Students who wish to present posters
must send an abstract via e-mail to mleonida@fdu.edu by April 2, 2007.
The abstract should be in MS Word format and must include the names and
addresses of the student(s) and their faculty adviser(s) in addition to
the title of the abstract. The abstract should not exceed 200 words. The
name of the student presenting the poster should be underlined. There is
no registration fee.
Mr. Sorin Diaconescu
NJ State Toxicology Laboratory
Forensic Toxicology
Abstract: Mr. Diaconescu will
talk about forensic toxicology, his experience with the NJ State Toxicology
Laboratory, and present some case studies. Forensic toxicology is
the application of the study of adverse effects of chemicals on living
organisms to medical-legal investigation.

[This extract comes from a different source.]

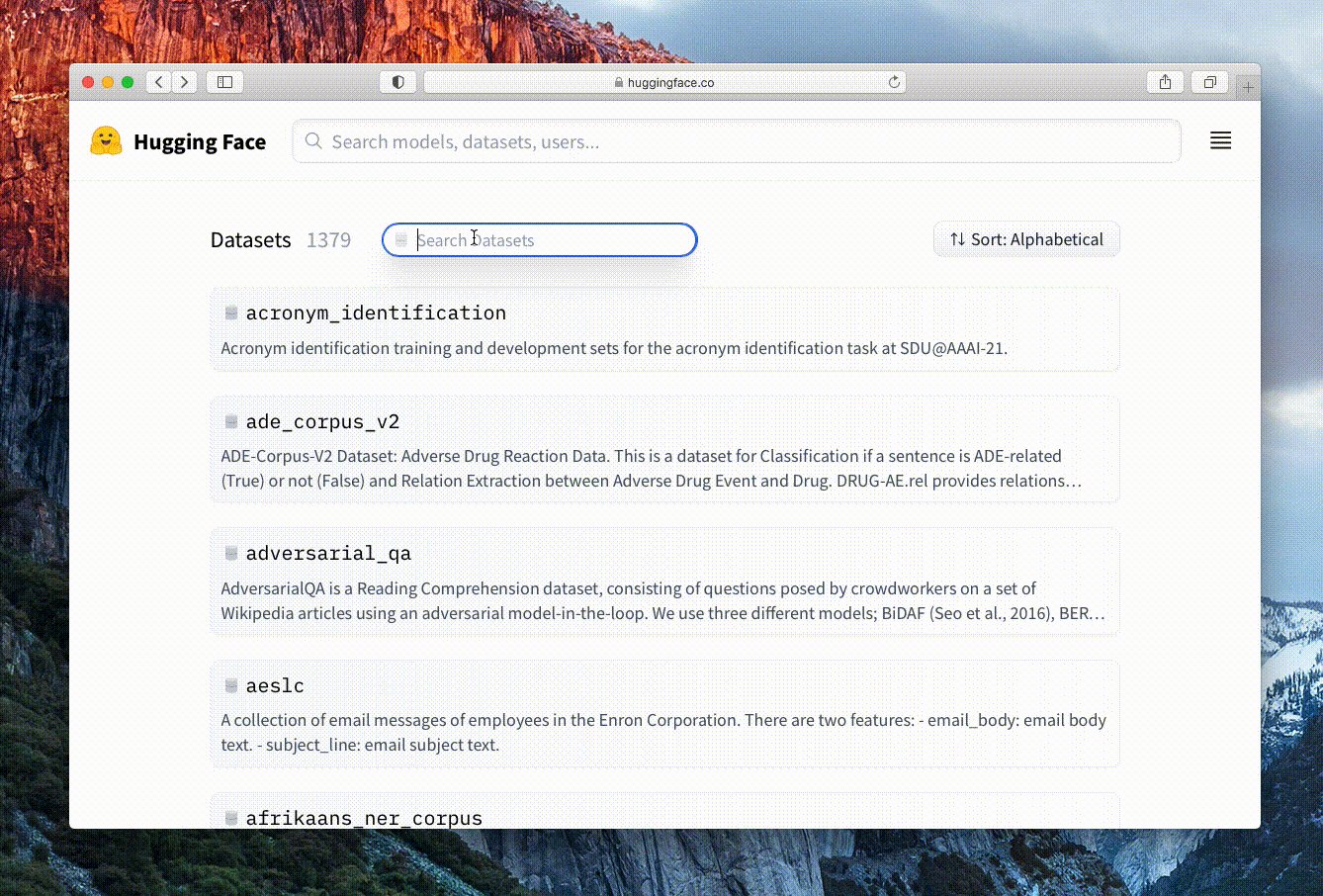The height and width of the screenshot is (896, 1323).
Task: Click the magnifier icon in the search bar
Action: 312,141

Mr. Diaconescu obtained his M.S. in
Forensic Science (Forensic Toxicology track) in 2005 from John Jay College
of Criminal Justice in New York. He is a Forensic Analyst with the
NJ State Toxicology Laboratory in Newark, NJ, and adjunct faculty with
the School of Natural Sciences at Fairleigh Dickinson University in Teaneck,
NJ. He is a member of the Society of Forensic Toxicologists, and
2007 chair-elect of the Hudson-Bergen Chemical Society.